According to a recent article i read, if your a folder and want a card dedicated to folding then the 460 is the best bet. ATI cards dont shake a stick at Nvidia cards for folding.

When did I mention folding? I was talking about gpgpu in general and my point was confirmed by Zmatt who has experience in the field.

Has F@H even added support for Evergreen cards yet?
 
Folding is a type of gpgpu usage, so i brought it up. There is more folding than just Standfords excuse for folding. Its more than just straight memory and SPUs in gpgpu applications. You have double and single precision to contend with too which also plays a part in which camp you want to go with. For instance desktop variants of Fermi have below average double precision performance and ATI cards walk all over them. Its different on the HPC front though. I brought up folding because thats a standard gpgpu application that consumers like you and i deal with. If your in the professional market for HPC then you probably wont care about the SPUs and performance of desktop counterparts.
 
Has F@H even added support for Evergreen cards yet?

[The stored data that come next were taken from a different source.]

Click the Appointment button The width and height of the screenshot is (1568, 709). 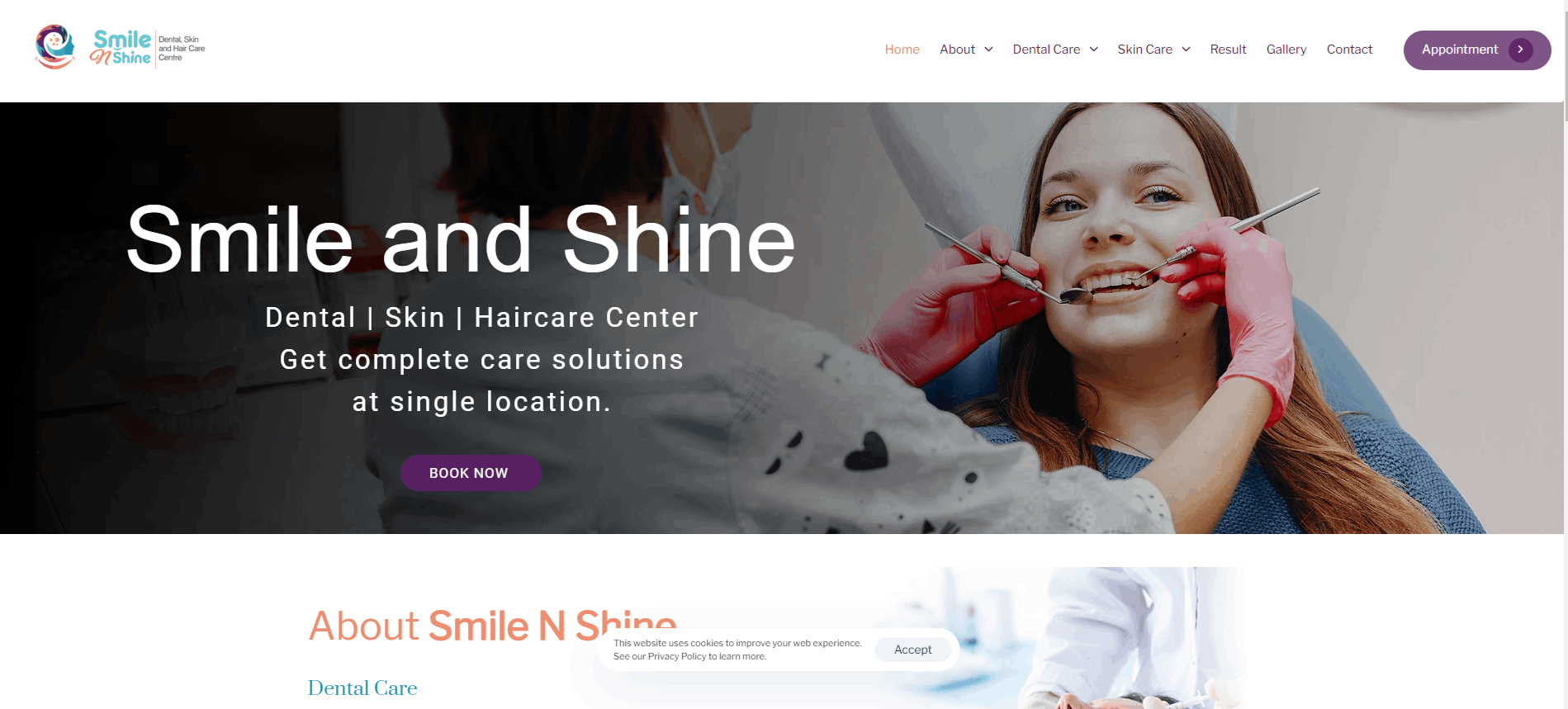1476,50
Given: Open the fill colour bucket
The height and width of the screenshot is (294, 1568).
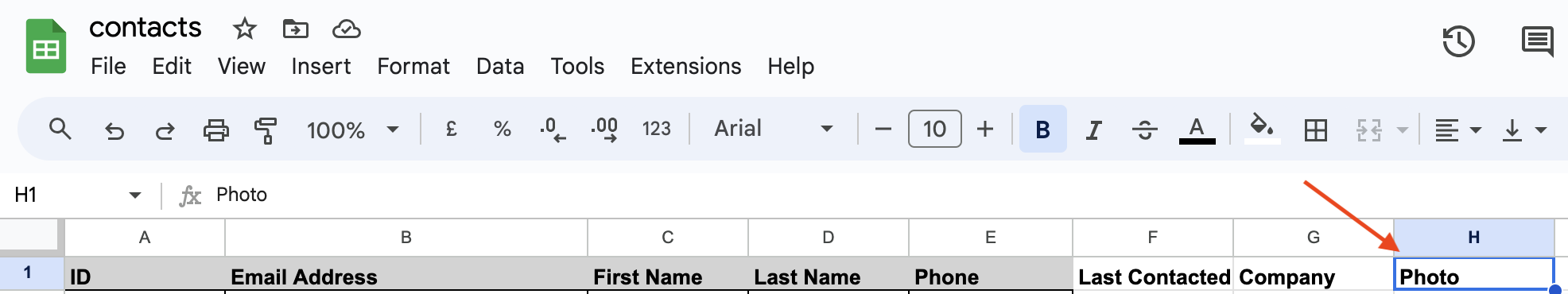Looking at the screenshot, I should 1262,128.
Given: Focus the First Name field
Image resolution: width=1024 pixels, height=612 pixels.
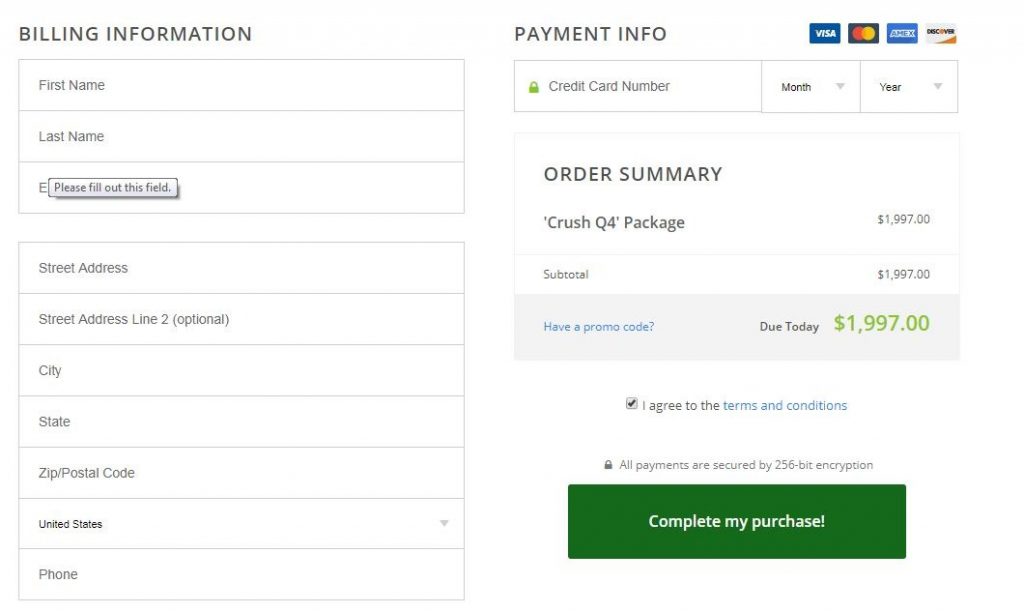Looking at the screenshot, I should (241, 85).
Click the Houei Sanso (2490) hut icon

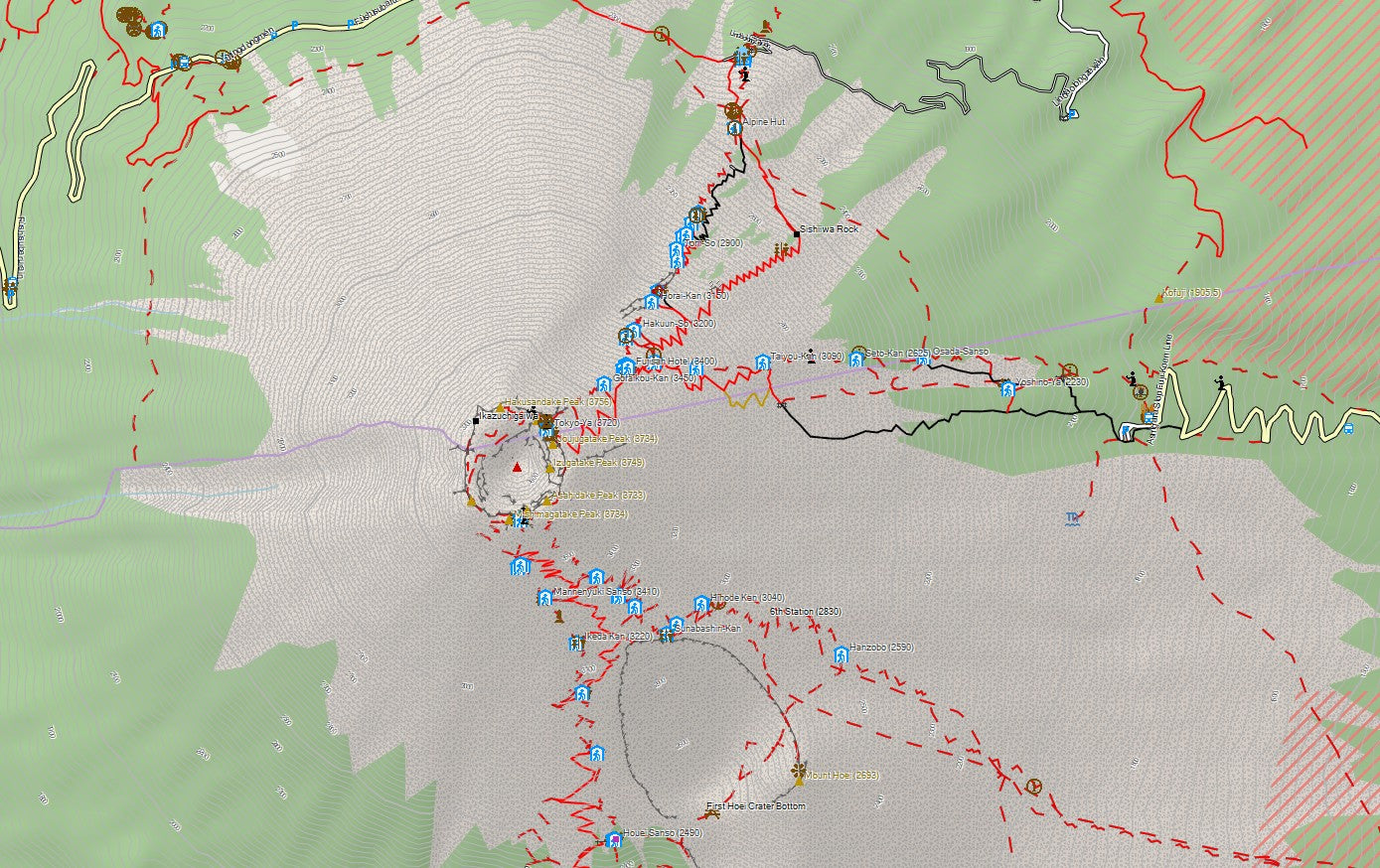click(614, 840)
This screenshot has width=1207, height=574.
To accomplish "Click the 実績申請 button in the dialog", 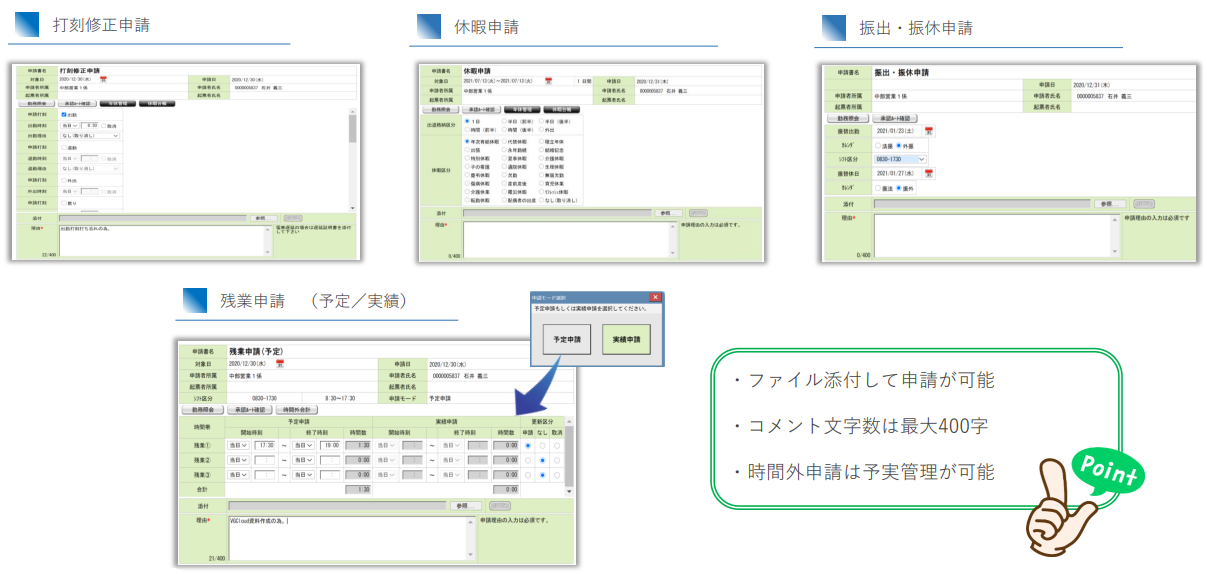I will pyautogui.click(x=626, y=340).
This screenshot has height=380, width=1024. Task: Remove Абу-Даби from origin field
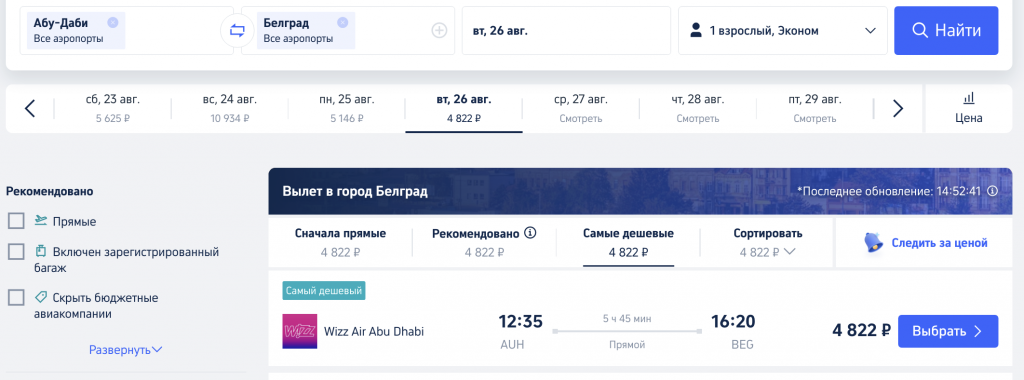tap(112, 22)
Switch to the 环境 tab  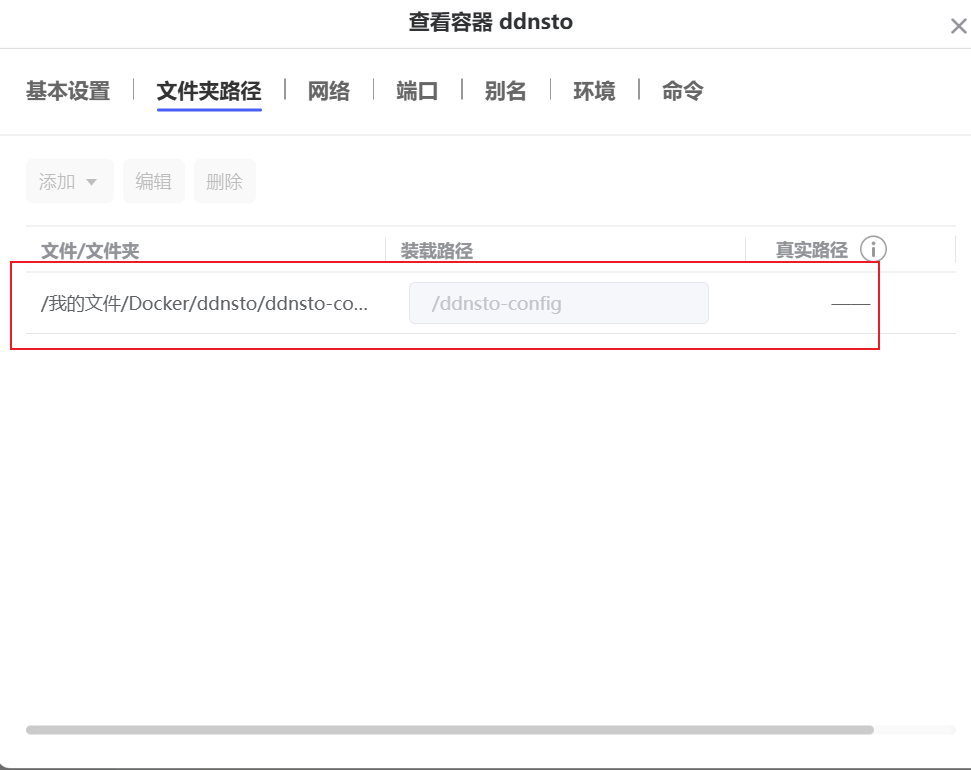tap(594, 91)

Yes, gpu3 runs them without any flags. However do to issues with Openmm or whatever, they still aren't running optimally. ATI and FaH are trying to get it worked out though.

Stanfords isn't crap, its just doesn;'t need to be any more complicated due to the way they simulate atom motion. Plus when they need the complicated stuff done, they kick it over to the 24 core monster machines.

Even I know F@H isn't too complicated interms of gpgpu work. But I think it was one of the first to utilize desktop cards... ATI cards ironically.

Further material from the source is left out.